Cortez Masto’s avoidance of this year’s contentious primary is also helpful, as her understated record in hunkering down and working on issues is a benefit that is easy to overlook. Other vice presidential front-runners represent uncompetitive states and have made bruising statements about Biden, lack regional strength, and could even cost Democrats a Senate seat, or have records that may be uninspiring or even alienating to many voters. Cortez Masto is one of the few candidates who had relatively few electoral trade-offs; she would have been a steady, representative, and responsible pick, able to elevate the ticket and bring complementary strengths to Biden.

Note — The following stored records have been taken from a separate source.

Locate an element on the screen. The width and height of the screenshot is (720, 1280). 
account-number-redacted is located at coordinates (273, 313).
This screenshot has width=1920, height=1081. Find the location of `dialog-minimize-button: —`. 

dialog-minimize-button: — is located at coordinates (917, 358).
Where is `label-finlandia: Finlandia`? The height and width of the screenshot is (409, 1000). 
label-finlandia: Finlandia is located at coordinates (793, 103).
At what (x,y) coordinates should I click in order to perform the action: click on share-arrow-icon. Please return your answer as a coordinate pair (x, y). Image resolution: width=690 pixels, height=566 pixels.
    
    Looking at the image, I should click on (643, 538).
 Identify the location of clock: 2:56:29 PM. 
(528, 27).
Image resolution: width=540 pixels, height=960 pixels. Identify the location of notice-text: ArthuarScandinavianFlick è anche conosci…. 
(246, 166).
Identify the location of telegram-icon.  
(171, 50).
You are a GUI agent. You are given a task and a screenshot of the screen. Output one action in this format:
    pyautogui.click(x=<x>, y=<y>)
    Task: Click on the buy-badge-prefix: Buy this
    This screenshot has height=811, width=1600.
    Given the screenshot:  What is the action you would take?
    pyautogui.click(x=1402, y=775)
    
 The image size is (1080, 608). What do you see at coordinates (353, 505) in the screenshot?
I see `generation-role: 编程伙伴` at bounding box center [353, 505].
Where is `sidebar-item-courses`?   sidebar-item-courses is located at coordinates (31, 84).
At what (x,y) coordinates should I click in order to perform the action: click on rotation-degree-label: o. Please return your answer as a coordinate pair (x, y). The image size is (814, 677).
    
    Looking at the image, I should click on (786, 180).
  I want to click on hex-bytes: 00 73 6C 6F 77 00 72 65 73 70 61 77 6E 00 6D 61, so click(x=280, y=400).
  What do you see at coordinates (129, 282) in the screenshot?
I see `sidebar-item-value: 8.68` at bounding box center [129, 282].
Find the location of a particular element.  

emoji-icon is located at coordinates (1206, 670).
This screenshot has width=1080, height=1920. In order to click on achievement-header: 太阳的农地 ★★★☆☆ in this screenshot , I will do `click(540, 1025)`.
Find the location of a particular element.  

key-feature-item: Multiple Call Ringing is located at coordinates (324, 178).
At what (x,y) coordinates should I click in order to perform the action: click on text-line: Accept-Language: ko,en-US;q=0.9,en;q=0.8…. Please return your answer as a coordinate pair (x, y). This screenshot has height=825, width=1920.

Catherine Cortez Masto is also, most importantly, qualified to be president, having served two decades worth of public service at every level of government. Descendants of immigrants, her family became key players in Las Vegas politics, and her father sat on the Clark County Commission and eventually served as the president of the Las Vegas Convention and Visitors Authority, markedly improving the Las Vegas strip. Her exposure to prominent Nevada Democratic politics and politicians inspired her to pursue public service herself. She served as Chief of Staff to Nevada Governor Bob Miller, as Assistant County Manager in Clark County and as a federal criminal prosecutor in the U.S. Attorney’s Office in DC before serving as Attorney General for the State of Nevada. This range of hands on, managerial, operational, and now legislative roles at both the larger federal level and in the intimate politics of a smaller state like Nevada showcase a background, wide-ranging expertise, and adaptability that the vice presidency and the presidency require. Her tact and resolve during congressional hearings demonstrate a seriousness and insight on the issues that rivals more visible colleagues like Elizabeth Warren, while appealing to a wide range of Americans outside of the wonkish niche that Warren embodies.

Her withdrawal from consideration is a shame, because her political, personal, and professional strengths make for a vice presidential pick that would have been both historic and competitive. And while the citizens of Nevada are fortunate to have an advocate for them with the attentiveness and insight that she has, the nation is weaker for her withdrawal from presidential politics.